Danny stopped to gauge their progress, then pulled out his handheld radio. “How much farther do we have to go?” he asked.

“You’ve got about five hundred feet,” Sheri replied. “You’ll know you’re close when you see that big branch sticking up. It’s got most of the bark peeled off of it. The bones are just beyond that.”

“I may need you to direct us when we get there,” Danny said. “There’s so much debris down here it’s hard to distinguish details.”

They squeezed through a tangle of tree limbs, then trudged across a section of mud, boots sinking with each step, before scaling a jumble of granite slabs. “Guess I’m getting my workout in for the day,” Vince said, as he hauled himself to the top of what he hoped was the final slab. From here, he had a view down the gully. “I think that’s the tree Sheri was talking about.” He pointed toward a jagged branch, the bare wood shining white in the sun.

“I see a path through to there,” Danny said. He hopped down from the slab and set out again, shoving aside knots of brush as he went. Hannah followed, with Vince bringing up the rear.

“You’re almost there,” Sheri radioed. “Look uphill.”

A few minutes later, Danny stopped. “We’re here,” he said, and crouched down to examine something on the ground.

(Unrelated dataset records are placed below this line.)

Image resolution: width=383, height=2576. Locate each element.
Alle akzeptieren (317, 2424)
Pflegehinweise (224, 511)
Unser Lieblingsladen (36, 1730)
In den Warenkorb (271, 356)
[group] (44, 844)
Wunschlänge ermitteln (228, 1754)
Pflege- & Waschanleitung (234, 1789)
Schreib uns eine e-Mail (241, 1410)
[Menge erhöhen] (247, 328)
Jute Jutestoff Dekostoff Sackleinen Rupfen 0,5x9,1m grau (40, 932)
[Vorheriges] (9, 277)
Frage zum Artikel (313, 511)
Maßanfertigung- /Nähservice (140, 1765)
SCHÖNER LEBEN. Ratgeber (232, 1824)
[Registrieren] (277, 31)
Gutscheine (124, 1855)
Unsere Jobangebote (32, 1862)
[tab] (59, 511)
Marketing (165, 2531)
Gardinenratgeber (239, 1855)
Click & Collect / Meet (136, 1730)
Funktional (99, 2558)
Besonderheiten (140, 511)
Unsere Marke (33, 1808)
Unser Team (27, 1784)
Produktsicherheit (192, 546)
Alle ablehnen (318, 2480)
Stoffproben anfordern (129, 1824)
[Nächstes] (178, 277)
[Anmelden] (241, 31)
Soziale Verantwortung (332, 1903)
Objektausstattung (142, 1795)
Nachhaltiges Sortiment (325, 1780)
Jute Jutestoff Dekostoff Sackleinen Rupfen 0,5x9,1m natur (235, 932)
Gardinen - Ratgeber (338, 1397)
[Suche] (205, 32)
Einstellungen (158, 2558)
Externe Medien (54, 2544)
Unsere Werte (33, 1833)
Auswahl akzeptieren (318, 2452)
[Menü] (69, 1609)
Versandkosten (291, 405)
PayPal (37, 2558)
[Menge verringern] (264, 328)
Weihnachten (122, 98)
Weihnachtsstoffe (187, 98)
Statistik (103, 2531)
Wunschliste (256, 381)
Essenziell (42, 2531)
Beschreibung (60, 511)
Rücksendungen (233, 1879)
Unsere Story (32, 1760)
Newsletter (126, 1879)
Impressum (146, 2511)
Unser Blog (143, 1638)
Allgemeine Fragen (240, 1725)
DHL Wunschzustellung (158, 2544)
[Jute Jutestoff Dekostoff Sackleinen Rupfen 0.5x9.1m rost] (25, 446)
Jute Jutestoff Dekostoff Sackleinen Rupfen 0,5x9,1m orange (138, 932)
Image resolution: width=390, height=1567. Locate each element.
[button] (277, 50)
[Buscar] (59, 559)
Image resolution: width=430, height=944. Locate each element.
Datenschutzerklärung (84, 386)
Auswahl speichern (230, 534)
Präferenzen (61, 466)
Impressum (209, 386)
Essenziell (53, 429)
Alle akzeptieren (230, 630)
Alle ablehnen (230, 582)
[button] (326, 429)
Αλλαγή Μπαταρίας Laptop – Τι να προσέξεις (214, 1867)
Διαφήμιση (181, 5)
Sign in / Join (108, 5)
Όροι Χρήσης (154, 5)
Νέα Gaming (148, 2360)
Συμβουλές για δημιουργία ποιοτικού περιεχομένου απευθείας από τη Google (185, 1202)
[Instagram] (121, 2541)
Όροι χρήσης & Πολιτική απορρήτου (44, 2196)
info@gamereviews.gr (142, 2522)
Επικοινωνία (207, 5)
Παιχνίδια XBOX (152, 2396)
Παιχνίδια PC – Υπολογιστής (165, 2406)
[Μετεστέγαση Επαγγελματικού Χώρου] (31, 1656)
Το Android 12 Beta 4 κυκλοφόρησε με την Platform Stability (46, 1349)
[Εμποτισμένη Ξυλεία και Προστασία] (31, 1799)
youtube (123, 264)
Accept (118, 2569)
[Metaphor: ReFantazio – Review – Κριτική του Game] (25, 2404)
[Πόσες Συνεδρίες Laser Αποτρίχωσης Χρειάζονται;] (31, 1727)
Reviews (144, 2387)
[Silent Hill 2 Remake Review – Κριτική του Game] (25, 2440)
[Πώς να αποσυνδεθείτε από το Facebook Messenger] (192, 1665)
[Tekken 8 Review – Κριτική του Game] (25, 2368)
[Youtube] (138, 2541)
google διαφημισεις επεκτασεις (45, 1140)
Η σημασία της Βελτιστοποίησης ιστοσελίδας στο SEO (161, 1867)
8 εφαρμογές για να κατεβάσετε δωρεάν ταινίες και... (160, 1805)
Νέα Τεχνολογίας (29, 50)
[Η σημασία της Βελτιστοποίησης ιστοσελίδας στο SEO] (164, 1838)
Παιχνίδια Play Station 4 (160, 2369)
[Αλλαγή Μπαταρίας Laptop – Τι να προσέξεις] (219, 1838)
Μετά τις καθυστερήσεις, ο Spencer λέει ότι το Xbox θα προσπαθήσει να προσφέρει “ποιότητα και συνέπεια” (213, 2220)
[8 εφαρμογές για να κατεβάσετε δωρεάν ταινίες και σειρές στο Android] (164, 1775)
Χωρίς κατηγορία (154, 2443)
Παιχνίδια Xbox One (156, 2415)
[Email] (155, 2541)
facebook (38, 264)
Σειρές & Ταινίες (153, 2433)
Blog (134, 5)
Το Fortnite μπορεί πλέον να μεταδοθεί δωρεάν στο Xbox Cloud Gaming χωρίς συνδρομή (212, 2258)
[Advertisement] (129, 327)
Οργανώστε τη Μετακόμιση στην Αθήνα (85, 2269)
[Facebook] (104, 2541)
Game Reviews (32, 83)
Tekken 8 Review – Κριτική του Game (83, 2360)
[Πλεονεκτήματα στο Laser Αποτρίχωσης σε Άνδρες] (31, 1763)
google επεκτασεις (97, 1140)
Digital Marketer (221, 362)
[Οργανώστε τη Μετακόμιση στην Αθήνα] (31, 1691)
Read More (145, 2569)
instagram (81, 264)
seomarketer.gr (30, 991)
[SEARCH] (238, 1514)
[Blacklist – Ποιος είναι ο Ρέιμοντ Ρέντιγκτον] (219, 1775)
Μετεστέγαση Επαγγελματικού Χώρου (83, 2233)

Vince hung back. “Is it human bones?” he called.

Hannah moved in closer and leaned over Danny’s shoulder. “It’s a skeleton, all right,” she said. “Kind of small. Maybe a child?”

For a moment, Vince stopped breathing. Valerie had been ten when she disappeared from the family’s campsite above Galloway Basin. A four-foot dynamo with sandy-brown curls cut short, she had a dimple in her left cheek that matched Vince’s own. He forced himself to move forward until he was standing beside Hannah, looking down on a small rib cage, and a heap of arm and leg bones.

Danny moved up the gully a few steps and began shifting a pile of rocks. After a few seconds, he stood once more. “It’s not a human,” he said. “It’s a bear.”

“What?” Hannah looked up from her scrutiny of the bones.

“The skull is right here.” Danny pulled out something from among the rocks and held it up. The skull was oblong, with a prominent jaw, one oversize canine tooth jutting from one corner of the mouth.

“A bear?” Vince staggered a little. Not Valerie.

“Kind of a small one.” Danny leaned over the skeleton once more. “See, if you look closer, you can tell the femur is too short to be human, and the shoulder blades are a lot wider.”

“You’re right,” Hannah said. “I guess I was thinking ‘human’ because that’s what the hikers called in, and at first glance it’s similar.”